TensorRT and IOptimizationProfile

Description

I am trying to use TensorRT IOptimizationProfiles to compile an engine from tensorflow via ONNX to TensorRT, for use with different image matrix sizes.
The conversion/compile works and also the inference using the different profiles works. What confuses me is the CUDA memory used by the IExecutionContext, which I track with cudaMemGetInfo. For compiling the ONNX model to TensorRT I use custom code as trtexec does not seem to allow to specify more than one optimization profile. For the optimization profiles I use setExtraMemoryTarget(0) to keep additional memory as low as possible (however, in my experiments this setting did not really make a difference anyway).

For instance, for my custom model and a single optimization profile with a shape of (1,1,896,896) the context uses 264 MB cuda memory.

For the two shapes (and thus two optimization profiles) (1,1,896,896) and (1,1,768,768) I get a CUDA memory consumption for the context of 633 MB, which is MORE than double the memory used by the single (larger) profile.

What is going on here? Is this expected behavior? What is the use of optimization profiles if I can get less memory consumption (ok minus the memory taken up by the model itself) if I just compile and load 2 separate engines compared to having 1 engine with optimization profiles?
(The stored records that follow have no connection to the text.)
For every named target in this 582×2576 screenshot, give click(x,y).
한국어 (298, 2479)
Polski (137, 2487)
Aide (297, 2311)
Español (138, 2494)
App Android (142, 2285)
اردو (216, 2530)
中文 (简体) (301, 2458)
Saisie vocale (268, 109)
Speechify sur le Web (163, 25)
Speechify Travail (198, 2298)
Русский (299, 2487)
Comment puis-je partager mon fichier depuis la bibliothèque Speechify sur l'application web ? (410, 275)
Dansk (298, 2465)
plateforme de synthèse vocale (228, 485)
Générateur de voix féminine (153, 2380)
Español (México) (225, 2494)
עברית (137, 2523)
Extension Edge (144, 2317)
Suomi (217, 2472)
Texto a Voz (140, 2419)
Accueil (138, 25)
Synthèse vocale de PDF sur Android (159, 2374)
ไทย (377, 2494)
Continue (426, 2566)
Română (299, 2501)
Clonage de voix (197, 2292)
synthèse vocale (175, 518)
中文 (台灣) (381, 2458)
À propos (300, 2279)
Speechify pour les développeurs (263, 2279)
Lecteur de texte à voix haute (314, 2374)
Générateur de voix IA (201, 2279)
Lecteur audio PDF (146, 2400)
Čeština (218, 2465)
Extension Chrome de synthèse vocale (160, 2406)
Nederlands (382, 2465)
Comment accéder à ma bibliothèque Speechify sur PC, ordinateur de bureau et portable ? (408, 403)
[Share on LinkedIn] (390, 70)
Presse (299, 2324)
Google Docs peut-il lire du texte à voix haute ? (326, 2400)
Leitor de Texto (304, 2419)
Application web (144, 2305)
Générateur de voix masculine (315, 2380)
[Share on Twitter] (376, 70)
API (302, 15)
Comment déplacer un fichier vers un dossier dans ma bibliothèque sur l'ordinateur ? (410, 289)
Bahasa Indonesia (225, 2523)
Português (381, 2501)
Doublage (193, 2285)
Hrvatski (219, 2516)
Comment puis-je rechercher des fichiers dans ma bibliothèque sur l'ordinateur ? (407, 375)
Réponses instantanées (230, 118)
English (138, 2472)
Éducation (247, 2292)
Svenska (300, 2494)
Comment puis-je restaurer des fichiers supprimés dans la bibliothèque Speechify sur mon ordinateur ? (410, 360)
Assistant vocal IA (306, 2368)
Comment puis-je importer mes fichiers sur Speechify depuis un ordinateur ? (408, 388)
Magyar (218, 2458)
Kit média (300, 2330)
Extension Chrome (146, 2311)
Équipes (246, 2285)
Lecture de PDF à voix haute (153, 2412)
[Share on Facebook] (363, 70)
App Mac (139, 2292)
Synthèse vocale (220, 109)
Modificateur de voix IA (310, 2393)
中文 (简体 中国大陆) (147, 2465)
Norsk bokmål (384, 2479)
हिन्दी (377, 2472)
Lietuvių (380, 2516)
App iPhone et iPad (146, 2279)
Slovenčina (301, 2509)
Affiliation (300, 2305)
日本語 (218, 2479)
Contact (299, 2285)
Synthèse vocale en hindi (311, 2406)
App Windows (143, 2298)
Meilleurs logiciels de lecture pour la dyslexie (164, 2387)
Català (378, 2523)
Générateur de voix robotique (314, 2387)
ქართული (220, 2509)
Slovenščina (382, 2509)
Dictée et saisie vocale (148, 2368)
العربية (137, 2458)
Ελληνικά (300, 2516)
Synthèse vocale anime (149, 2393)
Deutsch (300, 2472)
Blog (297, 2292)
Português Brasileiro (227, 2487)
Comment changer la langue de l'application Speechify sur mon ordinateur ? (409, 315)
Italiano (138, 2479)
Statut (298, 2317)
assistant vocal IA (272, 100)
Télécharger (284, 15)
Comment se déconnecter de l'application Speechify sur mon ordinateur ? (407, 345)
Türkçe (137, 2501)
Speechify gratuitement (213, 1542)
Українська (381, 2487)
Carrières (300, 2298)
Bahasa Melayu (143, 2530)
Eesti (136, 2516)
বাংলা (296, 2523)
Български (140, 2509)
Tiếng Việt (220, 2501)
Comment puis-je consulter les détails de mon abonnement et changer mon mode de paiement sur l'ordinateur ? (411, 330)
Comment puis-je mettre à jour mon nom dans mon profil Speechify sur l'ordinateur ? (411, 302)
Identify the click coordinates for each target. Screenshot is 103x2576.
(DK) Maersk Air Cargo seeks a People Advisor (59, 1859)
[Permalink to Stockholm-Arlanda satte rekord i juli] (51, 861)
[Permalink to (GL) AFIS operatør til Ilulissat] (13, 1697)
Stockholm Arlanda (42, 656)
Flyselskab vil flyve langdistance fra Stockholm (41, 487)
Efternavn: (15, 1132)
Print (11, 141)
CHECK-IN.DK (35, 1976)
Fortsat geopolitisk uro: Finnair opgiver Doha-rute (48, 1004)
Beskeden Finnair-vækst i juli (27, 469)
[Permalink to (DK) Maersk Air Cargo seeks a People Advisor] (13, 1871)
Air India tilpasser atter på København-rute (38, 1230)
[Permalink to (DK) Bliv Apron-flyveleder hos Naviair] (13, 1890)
Is there any further documentation of the usage of optimization profiles other than the C++ API reference manual?

Environment

TensorRT Version: 7.2.3
GPU Type: Quadro P2000
Nvidia Driver Version: 27.21.14.5206
CUDA Version: 11.0
CUDNN Version: 8.1
Operating System + Version: Win10
Python Version (if applicable): 3.6
TensorFlow Version (if applicable): 1.15.3

Hi @daum,

Sorry for the delayed response. Could you please share with us minimal issue reproducible scripts/onnx model to try from our end.

Thank you.

Hi,

while trying to boil down my use case, I discovered that the behavior was due to a wrong calculation of the shapes provided by the OptimizationProfiles, i.e. user error. With the correct shapes, memory consumption for the above example is pretty much identical in both cases. Sorry, my bad…

However, I still have a related question:
From my experiments so far it seems, a context is always allocated large enough, such that inference with any supported optimization profile is possible and not just large enough for the one currently set. Is this correct?

While this is good for quickly switching between optimization profiles (no additionaly runtime overhead for this) it takes away possibilities for memory management. Is there a way (or will there be a way) to make a context only support a specific optimization profile in order to benefit (memory wise) from an optimization profile for a small shape and not have it always allocate enough memory for the largest one?

Thank you.

Hi @daum,

Glad to know your issue is resolved.
Regarding context allocated, currently we do not have a way to reduce this. As of now, largest size will be allocated. This may be optimized in future releases.

Thank you.